A. Karakteristik dan Prinsip-Prinsip Peradilan Tata Usaha Negara

Ciri khas hukum acara peradilan tata usaha negara terletak pada asas-asas hukum yang melandasinya, yaitu:

a) asas praduga rechtmatig (vermoeden van rechtmatigheid = praesumptio iustae causa). Asas ini mengandung makna bahwa setiap tindakan penguasa selalu harus dianggap rechtmatig sampai ada pembatalannya. Dengan asas ini gugatan tidak menunda pelaksanaan KTUN yang digugat (ps. 67 ayat 1 UU no. 5 th. 1986);

b) asas pembuktian bebas. Hakim yang menetapkan beban pembuktian. Hal ini berbeda dengan ketentuan ps. 1856 BW. Asas ini dianut pasal 107 UU no. 5 th. 1986 hanya saja masih dibatasi ketentuan pasal 100;

c) asas keaktifan hakim (dominus litis). Keaktifan hakim dimaksudkan untuk mengimbangi kedudukan para pihak karena tegugat adalah pejabat tata usaha negara sedangkan penggugat adalah orang atau badan hukum perdata. Penerapan asas ini antara lain terdapat dalam ketentuan pasal: 58, 63 ayat 1, 2, 80, 85;

d) asas putusan pengadilan mempunyai kekuatan mengikat “erga omnes”. Sengketa TUN adalah sengketa hukum publik. Dengan demikian putusan pengadilan TUN berlaku bagi siapa saja, tidak hanya bagi para pihak yang bersengketa. Dalam rangka ini kiranya ketentuan pasal 83 tentang intervensi bertentangan dengan asas “erga omnes”.

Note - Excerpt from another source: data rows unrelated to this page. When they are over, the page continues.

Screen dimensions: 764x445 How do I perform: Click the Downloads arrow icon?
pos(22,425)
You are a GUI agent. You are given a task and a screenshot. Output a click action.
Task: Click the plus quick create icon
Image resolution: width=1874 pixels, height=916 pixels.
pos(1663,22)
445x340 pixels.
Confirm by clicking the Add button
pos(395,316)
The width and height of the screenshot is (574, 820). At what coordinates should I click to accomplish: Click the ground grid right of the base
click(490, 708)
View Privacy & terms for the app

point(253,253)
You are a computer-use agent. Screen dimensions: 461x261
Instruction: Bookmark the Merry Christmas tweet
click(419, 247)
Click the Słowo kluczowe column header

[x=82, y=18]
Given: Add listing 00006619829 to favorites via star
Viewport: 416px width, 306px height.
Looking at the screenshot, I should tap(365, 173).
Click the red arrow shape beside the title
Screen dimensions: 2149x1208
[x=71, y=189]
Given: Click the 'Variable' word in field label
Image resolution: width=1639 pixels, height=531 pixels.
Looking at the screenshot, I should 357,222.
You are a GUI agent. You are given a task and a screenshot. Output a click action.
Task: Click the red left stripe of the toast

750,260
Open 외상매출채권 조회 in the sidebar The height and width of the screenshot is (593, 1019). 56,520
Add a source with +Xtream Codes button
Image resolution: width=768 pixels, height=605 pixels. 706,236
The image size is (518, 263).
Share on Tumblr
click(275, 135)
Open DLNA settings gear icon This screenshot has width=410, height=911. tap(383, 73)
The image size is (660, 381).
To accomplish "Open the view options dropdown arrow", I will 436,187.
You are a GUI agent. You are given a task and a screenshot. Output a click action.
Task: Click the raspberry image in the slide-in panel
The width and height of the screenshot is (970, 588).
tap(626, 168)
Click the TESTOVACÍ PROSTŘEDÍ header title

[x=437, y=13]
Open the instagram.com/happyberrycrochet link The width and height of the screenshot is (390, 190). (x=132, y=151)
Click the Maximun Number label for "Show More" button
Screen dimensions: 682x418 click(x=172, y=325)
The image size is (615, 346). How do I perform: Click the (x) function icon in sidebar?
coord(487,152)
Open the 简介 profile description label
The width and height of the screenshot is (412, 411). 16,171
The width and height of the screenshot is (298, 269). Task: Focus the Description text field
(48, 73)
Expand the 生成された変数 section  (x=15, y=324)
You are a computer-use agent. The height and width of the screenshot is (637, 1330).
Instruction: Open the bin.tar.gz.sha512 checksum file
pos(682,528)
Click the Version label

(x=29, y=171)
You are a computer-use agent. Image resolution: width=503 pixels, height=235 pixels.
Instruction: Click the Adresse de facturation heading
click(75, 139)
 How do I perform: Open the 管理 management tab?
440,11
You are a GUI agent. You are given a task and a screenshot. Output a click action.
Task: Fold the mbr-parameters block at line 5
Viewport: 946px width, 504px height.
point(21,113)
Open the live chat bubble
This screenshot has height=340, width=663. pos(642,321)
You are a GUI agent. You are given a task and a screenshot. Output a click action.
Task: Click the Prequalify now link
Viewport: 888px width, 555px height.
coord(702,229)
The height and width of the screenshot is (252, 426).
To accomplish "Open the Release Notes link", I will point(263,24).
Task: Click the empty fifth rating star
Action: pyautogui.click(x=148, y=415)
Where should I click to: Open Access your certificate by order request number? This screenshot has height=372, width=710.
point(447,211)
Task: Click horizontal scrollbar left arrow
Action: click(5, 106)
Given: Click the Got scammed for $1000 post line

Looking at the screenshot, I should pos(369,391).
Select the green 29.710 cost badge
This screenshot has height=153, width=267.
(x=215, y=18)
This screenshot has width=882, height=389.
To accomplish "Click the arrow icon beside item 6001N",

            Peradilan Tata Usaha Negara pada dasarnya menegakkan hukum publik, yaitu hukum administrasi sebagaimana ditegakkan dalam UU PTUN Pasal 47 bahwa sengketa yang termasuk lingkup kewenangan Peradilan Tata Usaha Negara adalan sengketa tata usaha negara. Hal ini ditegaskan lagi dalam rumusan tentang keputusan tata usaha negara (Pasal 1 angka 3) yang mengisyaratkan juga tindakan hukum tata usaha untuk adanya keputusan tata usaha negara.

          Juga perlu diperhatikan bahwa kehadiran Peradilan Tata Usaha Negara melalui UU No. 5 Tahun 1986 tidak hanya melindungi hak individu tetapi juga melindungi hak masyarakat. Untuk itu disamping melindungi hak individu sebagian besar UU No. 5 Tahun 1986 melindungi hak-hak masyarakat. Pasal-pasal yang langsung menyangkut perlindungan hak-hak masyarakat adalah: Pasal 49, Pasal 55, Pasal 67.

B. Organisasi Peradilan Tata Usaha Negara (PTUN)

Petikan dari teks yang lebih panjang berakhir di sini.